(Collected data)
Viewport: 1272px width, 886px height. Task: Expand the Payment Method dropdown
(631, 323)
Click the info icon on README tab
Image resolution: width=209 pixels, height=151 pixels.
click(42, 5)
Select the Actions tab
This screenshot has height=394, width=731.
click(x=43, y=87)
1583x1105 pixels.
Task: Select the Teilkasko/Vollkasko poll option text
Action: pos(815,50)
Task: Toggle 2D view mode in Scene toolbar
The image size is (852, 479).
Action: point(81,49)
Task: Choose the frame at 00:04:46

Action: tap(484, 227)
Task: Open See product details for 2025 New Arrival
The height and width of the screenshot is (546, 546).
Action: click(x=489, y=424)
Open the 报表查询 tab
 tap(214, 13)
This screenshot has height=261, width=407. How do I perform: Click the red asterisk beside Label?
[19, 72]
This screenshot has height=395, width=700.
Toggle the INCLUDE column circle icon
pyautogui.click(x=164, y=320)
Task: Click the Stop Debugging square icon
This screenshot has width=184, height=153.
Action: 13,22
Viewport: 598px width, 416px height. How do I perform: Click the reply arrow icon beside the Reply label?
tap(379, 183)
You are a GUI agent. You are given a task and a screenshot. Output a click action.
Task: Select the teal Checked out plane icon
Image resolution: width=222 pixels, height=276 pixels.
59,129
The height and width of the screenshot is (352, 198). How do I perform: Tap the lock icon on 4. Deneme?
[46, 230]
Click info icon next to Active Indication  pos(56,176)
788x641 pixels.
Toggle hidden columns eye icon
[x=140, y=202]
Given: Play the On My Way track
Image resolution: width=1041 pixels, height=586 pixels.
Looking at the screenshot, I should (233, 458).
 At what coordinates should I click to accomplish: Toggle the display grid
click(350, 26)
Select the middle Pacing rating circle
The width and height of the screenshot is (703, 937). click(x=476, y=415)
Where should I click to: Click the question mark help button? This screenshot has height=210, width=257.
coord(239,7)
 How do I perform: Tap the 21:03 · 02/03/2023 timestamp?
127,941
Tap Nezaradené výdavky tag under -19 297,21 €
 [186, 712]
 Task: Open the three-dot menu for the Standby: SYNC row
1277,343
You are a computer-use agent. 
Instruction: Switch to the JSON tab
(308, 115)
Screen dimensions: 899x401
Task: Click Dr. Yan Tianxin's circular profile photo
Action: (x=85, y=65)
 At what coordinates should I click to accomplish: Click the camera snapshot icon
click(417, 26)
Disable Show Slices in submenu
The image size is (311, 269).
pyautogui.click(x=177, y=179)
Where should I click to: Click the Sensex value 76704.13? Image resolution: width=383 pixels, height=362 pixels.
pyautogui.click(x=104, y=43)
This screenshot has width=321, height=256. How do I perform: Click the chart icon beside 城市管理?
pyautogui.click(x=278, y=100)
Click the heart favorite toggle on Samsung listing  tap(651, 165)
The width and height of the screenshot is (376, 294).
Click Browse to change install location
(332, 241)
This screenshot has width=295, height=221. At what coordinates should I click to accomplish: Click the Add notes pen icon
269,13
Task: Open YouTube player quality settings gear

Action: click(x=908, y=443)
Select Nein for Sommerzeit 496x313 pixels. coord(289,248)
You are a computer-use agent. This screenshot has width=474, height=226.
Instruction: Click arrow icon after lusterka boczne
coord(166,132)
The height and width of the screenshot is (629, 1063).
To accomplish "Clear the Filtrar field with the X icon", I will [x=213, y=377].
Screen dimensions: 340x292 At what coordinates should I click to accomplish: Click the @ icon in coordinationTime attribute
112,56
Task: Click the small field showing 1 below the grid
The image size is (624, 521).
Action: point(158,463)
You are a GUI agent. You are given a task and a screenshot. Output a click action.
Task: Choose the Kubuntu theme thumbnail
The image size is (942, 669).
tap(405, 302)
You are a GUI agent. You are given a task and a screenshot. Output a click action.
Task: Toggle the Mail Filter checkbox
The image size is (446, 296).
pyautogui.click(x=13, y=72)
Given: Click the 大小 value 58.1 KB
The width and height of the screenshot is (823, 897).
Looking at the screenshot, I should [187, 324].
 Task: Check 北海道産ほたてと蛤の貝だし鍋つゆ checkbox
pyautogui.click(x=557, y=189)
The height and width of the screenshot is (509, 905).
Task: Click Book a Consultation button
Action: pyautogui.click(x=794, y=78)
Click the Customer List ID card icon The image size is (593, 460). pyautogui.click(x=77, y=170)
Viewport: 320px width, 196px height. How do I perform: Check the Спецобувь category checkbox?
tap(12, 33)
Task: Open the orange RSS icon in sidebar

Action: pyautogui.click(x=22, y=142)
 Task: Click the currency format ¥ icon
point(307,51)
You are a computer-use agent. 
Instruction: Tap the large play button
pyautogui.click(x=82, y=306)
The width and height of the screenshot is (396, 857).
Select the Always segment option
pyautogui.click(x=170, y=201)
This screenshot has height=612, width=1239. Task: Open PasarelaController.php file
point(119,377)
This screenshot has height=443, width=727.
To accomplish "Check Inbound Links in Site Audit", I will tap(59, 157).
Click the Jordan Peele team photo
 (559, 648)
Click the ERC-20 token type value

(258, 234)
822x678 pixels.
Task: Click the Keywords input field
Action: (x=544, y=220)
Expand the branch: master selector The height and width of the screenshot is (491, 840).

Problem to solve: Taking the entries above, write out exactly each line from the one holding "Screen dimensions: 340x292" to the one holding "Task: Toggle the Mail Filter checkbox", both included, and stop there.

Result of the exercise:
Screen dimensions: 340x292 At what coordinates should I click to accomplish: Click the @ icon in coordinationTime attribute
112,56
Task: Click the small field showing 1 below the grid
The image size is (624, 521).
Action: point(158,463)
You are a GUI agent. You are given a task and a screenshot. Output a click action.
Task: Choose the Kubuntu theme thumbnail
The image size is (942, 669).
tap(405, 302)
You are a GUI agent. You are given a task and a screenshot. Output a click action.
Task: Toggle the Mail Filter checkbox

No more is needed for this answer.